Common terms and equipment
Leon Abrams first reported his experience with his percutaneous “closed” pleural biopsy needle in 1958, and the technique for performing the procedure has changed little in 60 years (2). Conventional CPB has traditionally been performed with either the Abrams or Cope biopsy needles, both of which consist of a hollow trochar with a hooked end through which multiple samples of parietal pleura can be obtained, either with blind technique or under imaging guidance. Cutting needles are stylet-loaded biopsy needles, favored for use with computed tomographic (CT) guidance, and come in a variety of configurations. All of these devices allow for repeated percutaneous sampling of the parietal pleura, but do not offer direct visualization to direct targeted biopsies or the option to perform therapeutic interventions.

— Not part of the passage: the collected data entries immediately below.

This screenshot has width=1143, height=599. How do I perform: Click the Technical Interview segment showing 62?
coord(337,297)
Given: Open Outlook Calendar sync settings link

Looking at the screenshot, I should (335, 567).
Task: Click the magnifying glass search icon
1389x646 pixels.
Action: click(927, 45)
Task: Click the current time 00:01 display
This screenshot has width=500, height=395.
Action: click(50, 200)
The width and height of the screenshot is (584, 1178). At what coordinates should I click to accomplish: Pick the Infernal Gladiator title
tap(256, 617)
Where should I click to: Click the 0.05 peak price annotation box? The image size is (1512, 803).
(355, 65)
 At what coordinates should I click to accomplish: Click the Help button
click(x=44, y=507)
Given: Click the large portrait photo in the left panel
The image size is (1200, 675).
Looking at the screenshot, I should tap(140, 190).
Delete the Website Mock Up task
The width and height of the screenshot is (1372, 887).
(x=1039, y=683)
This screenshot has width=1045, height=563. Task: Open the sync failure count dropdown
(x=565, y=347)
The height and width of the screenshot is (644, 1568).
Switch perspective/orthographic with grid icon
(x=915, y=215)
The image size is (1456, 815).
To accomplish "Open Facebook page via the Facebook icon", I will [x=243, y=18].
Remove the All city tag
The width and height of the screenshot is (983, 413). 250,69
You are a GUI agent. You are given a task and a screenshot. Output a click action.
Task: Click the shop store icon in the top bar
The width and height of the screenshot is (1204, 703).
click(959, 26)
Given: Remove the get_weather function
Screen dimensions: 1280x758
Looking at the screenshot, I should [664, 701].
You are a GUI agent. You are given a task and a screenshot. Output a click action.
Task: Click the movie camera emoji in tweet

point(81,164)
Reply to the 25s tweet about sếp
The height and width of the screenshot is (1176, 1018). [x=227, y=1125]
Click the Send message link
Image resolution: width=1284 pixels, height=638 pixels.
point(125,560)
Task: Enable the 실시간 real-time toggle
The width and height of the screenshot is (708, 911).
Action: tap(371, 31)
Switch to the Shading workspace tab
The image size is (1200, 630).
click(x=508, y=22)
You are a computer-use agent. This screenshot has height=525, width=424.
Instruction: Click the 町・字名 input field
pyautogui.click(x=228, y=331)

MT also termed “local anesthetic thoracoscopy” and “pleuroscopy,” is a minimally invasive single-port endoscopic technique using rigid and semi-rigid thoracoscopes that offers direct visualization of pleural surfaces, as well as channels to perform diagnostic and therapeutic procedures. Patients typically receive moderate sedation and breathe spontaneously throughout the procedure, without positive pressure ventilation. Whereas the most commonly employed semi-rigid thoracoscopes have a 2.8 mm working channel through which standard flexible biopsy forceps are used, rigid thoracoscopic biopsies are typically obtained with 5 mm rigid biopsy forceps operated through a trochar with an inner diameter of 6–7 mm (3). Furthermore, while semi-rigid thoracoscopes allow for retroflexion and biopsy near the entry site, they offer limited mechanical leverage for sampling tougher, fibrous pleural deposits (3). There are key advantages to each approach, and in the evaluation of pleural disease it is worthwhile to understand factors related to patient selection as well as procedural limitations in deciding on an individualized plan of care.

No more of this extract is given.